It has been shown that HVEM, which is a ligand of BTLA, also interacts with other molecules, such as LIGHT, CD160, and glycoprotein D (10, 23). Therefore, it is possible that BTLA deficiency may affect the function of DCs through the enhancement of HVEM-mediated signaling rather than the lack of BTLA signaling in DCs. To determine whether the enhanced cytokine production in BTLA−/− BMDCs is caused by the absence of inhibitory signals from BTLA, we next examined the effect of 6A6, an agonistic antibody against BTLA (16, 24), on LPS-induced cytokine production of BMDCs. As shown in Fig. 2C, 6A6 suppressed TNF-α and IL-12 production from WT BMDCs but not BTLA−/− BMDCs in a dose-dependent manner. These results suggest that signals through BTLA expressed on DCs inhibit LPS-induced cytokine production.
BTLA-Deficient DCs Produce High Levels of TNF-α on Stimulation with LPS and Pam3CSK4 but Not poly(I:C) or CpG.
To determine whether the inhibitory function of BTLA is specific for LPS-TLR4 signaling, we next examined the effect of other TLR ligands, such as Pam3CSK4 (TLR2/1 ligand), poly(I:C) (TLR3 ligand), and CpG oligodeoxynucleotides (TLR9 ligand), on cytokine production in WT BMDCs and BTLA−/− BMDCs. Analogous to stimulation with LPS, the induction of TNF-α mRNA (Fig. 3A) as well as the levels of TNF-α in the supernatants (Fig. 3B) were significantly enhanced in BTLA−/− BMDCs compared with WT BMDCs on stimulation with Pam3CSK4. However, the production of TNF-α was not enhanced in BTLA−/− BMDCs on the stimulation with poly(I:C) or CpG at both mRNA and protein levels (Fig. 3).

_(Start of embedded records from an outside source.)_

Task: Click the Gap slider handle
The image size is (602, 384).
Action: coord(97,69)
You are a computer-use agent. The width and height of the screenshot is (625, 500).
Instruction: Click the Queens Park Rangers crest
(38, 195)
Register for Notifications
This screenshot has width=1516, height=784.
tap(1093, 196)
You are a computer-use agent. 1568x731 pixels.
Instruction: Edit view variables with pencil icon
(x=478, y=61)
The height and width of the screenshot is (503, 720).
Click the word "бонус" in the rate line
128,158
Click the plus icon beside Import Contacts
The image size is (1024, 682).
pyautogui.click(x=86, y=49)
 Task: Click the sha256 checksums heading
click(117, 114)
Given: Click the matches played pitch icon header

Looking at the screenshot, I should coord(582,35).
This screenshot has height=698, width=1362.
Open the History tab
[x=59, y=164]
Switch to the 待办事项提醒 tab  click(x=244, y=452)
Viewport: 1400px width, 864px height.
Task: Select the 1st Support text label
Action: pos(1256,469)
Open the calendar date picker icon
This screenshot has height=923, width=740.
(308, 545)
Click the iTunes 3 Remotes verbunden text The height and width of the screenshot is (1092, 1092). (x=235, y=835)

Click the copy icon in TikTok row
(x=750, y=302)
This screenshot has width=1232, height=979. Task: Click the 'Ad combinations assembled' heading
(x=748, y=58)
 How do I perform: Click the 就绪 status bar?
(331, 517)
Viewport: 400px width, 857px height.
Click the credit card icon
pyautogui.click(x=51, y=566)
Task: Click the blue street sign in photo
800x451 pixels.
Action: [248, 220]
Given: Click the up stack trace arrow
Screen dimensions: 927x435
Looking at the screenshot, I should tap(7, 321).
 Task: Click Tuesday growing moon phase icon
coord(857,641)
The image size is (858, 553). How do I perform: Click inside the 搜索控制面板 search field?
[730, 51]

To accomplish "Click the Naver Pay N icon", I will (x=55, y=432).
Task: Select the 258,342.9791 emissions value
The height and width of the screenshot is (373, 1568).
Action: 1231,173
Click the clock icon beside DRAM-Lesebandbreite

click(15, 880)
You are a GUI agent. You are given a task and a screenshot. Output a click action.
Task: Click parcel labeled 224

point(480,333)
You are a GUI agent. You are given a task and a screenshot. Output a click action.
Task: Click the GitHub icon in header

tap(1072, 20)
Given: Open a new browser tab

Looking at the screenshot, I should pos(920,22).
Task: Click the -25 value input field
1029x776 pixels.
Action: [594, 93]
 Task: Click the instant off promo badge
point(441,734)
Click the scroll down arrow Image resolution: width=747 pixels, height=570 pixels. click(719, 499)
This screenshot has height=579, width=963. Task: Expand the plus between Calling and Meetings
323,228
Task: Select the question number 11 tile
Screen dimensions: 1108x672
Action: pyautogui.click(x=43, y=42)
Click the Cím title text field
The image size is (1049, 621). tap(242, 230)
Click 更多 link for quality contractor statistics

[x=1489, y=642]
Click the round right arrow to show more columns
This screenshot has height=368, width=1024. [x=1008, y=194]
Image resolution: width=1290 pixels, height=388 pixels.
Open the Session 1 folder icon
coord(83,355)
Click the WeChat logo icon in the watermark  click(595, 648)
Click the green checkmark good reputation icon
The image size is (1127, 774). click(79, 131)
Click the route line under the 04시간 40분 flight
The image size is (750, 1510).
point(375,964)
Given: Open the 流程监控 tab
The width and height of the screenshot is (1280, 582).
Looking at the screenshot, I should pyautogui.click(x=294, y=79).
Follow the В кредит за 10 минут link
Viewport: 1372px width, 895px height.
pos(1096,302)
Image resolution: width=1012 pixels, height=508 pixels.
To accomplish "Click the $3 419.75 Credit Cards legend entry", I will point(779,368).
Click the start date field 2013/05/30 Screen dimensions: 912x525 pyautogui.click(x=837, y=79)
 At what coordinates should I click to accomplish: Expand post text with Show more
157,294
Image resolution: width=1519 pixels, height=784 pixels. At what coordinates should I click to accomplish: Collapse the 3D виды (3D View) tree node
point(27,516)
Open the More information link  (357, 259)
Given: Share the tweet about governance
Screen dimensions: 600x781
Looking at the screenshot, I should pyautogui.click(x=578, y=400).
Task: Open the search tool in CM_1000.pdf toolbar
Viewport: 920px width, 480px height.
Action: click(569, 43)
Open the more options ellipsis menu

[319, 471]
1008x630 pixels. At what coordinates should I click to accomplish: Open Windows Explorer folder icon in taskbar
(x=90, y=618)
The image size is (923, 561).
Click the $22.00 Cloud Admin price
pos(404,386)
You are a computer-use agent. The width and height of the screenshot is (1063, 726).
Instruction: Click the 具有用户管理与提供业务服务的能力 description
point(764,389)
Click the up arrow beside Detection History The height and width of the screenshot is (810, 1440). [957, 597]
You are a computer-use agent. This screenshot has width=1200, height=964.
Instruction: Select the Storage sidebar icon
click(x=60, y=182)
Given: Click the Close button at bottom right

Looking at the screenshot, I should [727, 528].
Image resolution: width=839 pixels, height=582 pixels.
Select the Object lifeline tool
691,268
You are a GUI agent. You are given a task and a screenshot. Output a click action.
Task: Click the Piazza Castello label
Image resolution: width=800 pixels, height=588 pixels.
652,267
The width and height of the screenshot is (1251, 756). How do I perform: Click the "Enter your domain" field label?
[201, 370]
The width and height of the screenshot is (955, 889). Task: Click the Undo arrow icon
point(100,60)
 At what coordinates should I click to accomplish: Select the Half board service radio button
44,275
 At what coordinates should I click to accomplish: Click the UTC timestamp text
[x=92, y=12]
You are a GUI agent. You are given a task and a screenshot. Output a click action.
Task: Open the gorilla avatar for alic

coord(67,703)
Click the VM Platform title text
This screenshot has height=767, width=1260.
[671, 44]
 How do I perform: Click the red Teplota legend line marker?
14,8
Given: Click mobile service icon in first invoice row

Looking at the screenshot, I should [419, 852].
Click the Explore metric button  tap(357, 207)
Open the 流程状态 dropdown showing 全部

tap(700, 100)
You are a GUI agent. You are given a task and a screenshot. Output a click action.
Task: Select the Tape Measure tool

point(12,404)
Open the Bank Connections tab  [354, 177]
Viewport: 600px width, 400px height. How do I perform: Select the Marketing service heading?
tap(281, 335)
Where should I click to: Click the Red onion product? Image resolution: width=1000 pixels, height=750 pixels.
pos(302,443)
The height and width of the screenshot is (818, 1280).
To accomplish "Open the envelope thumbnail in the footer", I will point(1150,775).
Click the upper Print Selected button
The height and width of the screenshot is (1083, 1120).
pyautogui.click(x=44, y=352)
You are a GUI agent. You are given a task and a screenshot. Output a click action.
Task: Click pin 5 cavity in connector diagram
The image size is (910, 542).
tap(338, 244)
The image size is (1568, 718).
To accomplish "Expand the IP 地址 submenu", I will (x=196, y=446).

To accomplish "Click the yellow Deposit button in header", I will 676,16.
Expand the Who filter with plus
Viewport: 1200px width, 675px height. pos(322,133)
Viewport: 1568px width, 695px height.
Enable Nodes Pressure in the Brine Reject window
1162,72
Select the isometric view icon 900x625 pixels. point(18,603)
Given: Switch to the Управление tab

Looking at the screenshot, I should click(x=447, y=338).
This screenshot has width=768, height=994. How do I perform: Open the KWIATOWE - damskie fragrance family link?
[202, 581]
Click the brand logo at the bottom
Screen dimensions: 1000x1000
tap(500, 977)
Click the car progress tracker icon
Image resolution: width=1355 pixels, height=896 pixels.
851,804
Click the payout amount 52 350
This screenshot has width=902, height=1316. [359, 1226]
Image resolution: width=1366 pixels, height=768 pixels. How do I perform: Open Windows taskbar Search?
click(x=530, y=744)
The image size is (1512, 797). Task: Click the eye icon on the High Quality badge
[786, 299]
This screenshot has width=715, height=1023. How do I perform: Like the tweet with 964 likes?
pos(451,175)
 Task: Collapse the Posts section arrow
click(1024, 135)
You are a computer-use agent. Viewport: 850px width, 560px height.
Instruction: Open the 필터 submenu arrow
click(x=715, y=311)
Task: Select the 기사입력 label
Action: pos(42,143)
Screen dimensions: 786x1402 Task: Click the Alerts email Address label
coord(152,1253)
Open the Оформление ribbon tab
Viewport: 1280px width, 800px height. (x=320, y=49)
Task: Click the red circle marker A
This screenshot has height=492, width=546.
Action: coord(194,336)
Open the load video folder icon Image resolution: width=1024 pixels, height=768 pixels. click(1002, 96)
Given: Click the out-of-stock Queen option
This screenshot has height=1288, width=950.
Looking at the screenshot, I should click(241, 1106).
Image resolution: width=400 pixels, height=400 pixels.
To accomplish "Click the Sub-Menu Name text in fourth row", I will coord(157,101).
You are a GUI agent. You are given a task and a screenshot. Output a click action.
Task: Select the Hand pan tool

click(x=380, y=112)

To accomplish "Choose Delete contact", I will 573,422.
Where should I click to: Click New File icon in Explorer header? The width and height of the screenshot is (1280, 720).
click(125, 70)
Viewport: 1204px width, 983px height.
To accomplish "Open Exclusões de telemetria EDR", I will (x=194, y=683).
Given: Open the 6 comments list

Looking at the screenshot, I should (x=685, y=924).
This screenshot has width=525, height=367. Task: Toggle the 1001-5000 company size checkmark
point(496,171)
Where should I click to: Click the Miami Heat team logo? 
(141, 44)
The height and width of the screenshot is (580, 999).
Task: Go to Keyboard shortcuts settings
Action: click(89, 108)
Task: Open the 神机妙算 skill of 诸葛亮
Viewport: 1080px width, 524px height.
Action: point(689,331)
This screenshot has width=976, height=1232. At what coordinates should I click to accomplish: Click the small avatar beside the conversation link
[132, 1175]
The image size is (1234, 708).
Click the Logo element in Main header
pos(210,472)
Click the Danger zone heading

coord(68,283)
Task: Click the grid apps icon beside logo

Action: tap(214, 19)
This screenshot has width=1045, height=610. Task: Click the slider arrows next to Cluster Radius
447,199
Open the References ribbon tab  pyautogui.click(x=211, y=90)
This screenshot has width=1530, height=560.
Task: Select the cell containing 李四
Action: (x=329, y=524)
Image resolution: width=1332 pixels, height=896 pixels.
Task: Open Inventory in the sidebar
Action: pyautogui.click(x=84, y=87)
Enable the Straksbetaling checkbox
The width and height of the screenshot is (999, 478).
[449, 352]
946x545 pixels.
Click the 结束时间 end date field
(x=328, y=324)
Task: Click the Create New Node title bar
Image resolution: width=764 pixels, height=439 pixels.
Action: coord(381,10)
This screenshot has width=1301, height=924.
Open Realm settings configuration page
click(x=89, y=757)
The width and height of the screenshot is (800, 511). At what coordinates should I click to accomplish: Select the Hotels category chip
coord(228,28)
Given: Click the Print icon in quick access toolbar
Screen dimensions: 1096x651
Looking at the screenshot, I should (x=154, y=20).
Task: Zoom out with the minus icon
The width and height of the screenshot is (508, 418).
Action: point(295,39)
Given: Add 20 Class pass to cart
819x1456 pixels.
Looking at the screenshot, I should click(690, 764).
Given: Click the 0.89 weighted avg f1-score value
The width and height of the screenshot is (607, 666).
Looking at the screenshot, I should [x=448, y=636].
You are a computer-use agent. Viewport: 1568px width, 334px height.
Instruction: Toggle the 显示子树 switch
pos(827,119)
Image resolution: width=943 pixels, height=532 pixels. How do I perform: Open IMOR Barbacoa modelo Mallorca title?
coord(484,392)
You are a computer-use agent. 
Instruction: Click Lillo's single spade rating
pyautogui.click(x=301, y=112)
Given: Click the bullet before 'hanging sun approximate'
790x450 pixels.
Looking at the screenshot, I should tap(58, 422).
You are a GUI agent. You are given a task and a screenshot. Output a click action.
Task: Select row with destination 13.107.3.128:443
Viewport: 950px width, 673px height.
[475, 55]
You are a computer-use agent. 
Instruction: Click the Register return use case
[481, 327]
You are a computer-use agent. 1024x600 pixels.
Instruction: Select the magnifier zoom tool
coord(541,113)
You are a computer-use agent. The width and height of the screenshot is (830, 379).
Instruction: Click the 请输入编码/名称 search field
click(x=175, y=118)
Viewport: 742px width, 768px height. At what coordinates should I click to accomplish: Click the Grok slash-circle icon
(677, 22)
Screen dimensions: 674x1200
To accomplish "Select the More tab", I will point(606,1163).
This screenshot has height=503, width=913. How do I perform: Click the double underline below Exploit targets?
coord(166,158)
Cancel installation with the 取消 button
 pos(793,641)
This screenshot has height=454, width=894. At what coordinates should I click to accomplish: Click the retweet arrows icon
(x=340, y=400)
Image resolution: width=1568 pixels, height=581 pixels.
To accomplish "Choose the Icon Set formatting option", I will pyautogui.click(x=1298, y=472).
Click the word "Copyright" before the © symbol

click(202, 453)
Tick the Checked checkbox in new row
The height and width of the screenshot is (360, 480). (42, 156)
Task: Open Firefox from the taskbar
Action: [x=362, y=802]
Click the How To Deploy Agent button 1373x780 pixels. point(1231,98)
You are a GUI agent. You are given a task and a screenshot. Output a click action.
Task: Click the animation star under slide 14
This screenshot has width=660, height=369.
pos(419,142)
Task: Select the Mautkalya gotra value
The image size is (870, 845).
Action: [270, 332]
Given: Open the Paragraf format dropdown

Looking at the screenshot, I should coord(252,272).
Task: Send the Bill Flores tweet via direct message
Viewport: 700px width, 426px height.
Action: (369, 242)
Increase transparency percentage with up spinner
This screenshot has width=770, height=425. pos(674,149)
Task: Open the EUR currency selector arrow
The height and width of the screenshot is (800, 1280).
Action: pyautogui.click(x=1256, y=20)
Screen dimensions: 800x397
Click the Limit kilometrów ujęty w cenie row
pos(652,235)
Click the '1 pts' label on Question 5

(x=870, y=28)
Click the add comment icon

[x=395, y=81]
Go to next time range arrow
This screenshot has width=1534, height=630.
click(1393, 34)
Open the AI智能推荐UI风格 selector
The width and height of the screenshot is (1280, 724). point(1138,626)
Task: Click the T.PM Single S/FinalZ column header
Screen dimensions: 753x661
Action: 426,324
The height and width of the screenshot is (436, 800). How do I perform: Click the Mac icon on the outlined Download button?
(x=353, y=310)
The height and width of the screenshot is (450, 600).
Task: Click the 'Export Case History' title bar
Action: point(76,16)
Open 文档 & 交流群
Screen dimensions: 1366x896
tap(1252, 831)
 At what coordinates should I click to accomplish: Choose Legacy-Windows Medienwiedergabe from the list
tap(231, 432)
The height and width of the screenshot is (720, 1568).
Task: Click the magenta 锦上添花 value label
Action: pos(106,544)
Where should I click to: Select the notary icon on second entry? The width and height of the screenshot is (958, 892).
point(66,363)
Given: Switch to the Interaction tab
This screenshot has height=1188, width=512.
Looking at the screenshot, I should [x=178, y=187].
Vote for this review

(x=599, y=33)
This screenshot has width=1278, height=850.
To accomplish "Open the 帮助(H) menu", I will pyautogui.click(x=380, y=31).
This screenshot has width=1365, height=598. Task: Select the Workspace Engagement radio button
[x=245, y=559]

These results suggest that BTLA functions as an inhibitory molecule on TLR signaling at cell surface, where TLR4 and TLR2/1 are located, but not endosome, where TLR3 and TLR9 are located.
Fig. 3.
BTLA−/− DCs produce large amounts of TNF-α on stimulation with LPS and Pam3CSK4 but not poly(I:C) or CpG. BTLA−/− BMDCs and WT BMDCs were stimulated with LPS (100 ng/mL), Pam3CSK4 (200 ng/mL), poly(I:C) (10 μg/mL), and CpG (10 μg/mL). (A) Four hours later, the expression levels of TNF-α mRNA were measured by quantitative PCR. Data are mean ± SD, n = 4. *P < 0.05, **P < 0.01. (B) Twelve hours later, the levels of TNF-α in the supernatants were measured by ELISA. Data are mean ± SD, n = 4. *P < 0.05, **P < 0.01.
BTLA Inhibits both MyD88- and TRIF-Dependent Pathways of TLR4 Signaling.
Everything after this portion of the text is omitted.